Major Gilbreath was a mid-ranking officer and family man who witnessed much of America's 19th Century history—and he did it with a rifle and pen in hand. Journals like these are very rare." — Museum & Library President & CEO Kenneth Clark
Chicago, IL (PRWEB) June 19, 2015
The Pritzker Military Museum & Library will host a free public reception next Wednesday, June 24, to officially launch its newest original work and to unveil an accompanying exhibit on the life and times of Civil War veteran and Valparaiso, Ind. native Erasmus Corwin Gilbreath. The event will begin at 4:30 p.m. on the Museum & Library’s main floor, and will be immediately followed by a formal discussion and recording for television by the book’s editor and others involved in its production, beginning at 6 p.m.
The Museum & Library’s third major publication, "Dignity of Duty: The Journals of Erasmus Corwin Gilbreath, 1861-1898" will be released in hardcover and e-book formats and comprises three original documents assembled and edited by Gilbreath's great-granddaughter, Susan Gilbreath Lane—who discovered the papers in an archive in the late 1970s. The exhibit includes authentic photographs and artifacts from Gilbreath’s scrapbooks, hand-drawn maps commissioned for the book, additional materials on 19th Century America pulled from the PMML’s collection, and a dynamic online gallery and audio experience.

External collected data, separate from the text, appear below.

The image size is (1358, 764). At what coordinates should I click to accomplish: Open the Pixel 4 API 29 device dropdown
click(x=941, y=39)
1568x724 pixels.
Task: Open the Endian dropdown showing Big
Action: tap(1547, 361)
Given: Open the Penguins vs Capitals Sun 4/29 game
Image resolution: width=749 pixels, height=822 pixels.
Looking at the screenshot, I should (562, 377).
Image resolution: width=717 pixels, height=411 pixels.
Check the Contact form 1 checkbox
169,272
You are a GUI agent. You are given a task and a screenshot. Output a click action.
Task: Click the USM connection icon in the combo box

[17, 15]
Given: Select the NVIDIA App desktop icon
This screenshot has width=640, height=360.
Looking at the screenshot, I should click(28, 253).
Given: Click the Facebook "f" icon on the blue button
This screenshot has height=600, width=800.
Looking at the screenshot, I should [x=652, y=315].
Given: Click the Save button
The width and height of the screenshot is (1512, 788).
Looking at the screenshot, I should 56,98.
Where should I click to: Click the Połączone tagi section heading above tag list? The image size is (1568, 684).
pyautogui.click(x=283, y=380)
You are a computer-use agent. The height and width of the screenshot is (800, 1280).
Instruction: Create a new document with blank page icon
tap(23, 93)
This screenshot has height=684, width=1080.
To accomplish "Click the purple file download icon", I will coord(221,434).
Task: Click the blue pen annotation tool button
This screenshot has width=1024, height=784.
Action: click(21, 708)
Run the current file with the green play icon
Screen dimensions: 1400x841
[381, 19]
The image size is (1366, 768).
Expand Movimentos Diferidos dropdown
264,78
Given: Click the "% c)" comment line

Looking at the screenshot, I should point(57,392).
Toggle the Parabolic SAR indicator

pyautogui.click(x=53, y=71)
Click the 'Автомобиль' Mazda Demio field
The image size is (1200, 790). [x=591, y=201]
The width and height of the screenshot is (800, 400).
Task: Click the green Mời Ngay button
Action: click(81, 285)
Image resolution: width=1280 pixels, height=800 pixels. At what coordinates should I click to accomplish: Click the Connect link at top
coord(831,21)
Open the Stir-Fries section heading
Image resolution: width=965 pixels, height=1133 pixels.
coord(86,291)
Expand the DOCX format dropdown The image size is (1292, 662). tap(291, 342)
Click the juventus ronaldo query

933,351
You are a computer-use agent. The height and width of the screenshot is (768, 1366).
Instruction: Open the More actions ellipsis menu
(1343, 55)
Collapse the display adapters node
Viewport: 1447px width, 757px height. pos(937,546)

“Major Gilbreath was a mid-ranking field officer and family man who witnessed much of America’s 19th Century history—and he did it with a rifle and pen in hand,” said Museum & Library President & CEO Kenneth Clarke. “Journals like these are very rare.”
Severely wounded at the Battle of Fredericksburg during the Civil War—a wound that would haunt him for the rest of his life—Gilbreath not only went on to a successful 37-year military career, but also bore witness to the coming of age of America as we know it. In his later journals, he shares many remarkable experiences, including a hazardous 175-mile journey by stagecoach in the Texas frontier during the Indian Wars; a shipwreck off the Gulf coast; travels in a wagon train pulled by mules with pet names; the second Great Chicago Fire; and the establishment of Fort Custer in the Montana Territory, where his daughter was born in a tent with his cook acting as a midwife.
To provide context for the book and exhibit, Lane will be joined by historian Frederick J. Chiaventone for the 6 p.m. recording of "Pritzker Military Presents"—one of two long-running series produced by the Museum & library for Chicago public television. Advance registration and a separate ticket are required to attend this program.
To learn more about the incredible life of this 19th Century American soldier, the new book and exhibit by the Pritzker Military Museum & Library, or the June 24 premiere event, visit dignityofduty.org or pritzkermilitary.org.
About the Pritzker Military Museum & Library:
The Pritzker Military Museum & Library is open to the public and features an extensive collection of books, artifacts, and rotating exhibits covering many eras and branches of the military. Since opening in 2003, it has become a center where citizens and Citizen Soldiers come together to learn about military history and the role of the Armed Forces in today’s society. The Museum & Library is a non-partisan, non-government information center supported by its members and sponsors.
About Erasmus Corwin Gilbreath:
Born in Ohio in 1840, Erasmus Corwin Gilbreath spent his formative years in Valparaiso, Ind., where his parents settled in his youth. Following the death of his father, Gilbreath studied law and worked to support his family until he was called upon in 1861 to assist in the raising of the 20th Indiana Volunteer Regiment. Over the course of a 37-year military career, Gilbreath reached the rank of major twice—once as a volunteer and once with the regular Army—chronicling his experiences while serving in nearly every major battle of the Civil War; on various official assignments throughout the Indian Wars with his wife and children by his side; and finally in Puerto Rico during the Spanish-American War, where he lost his life to an illness in 1898.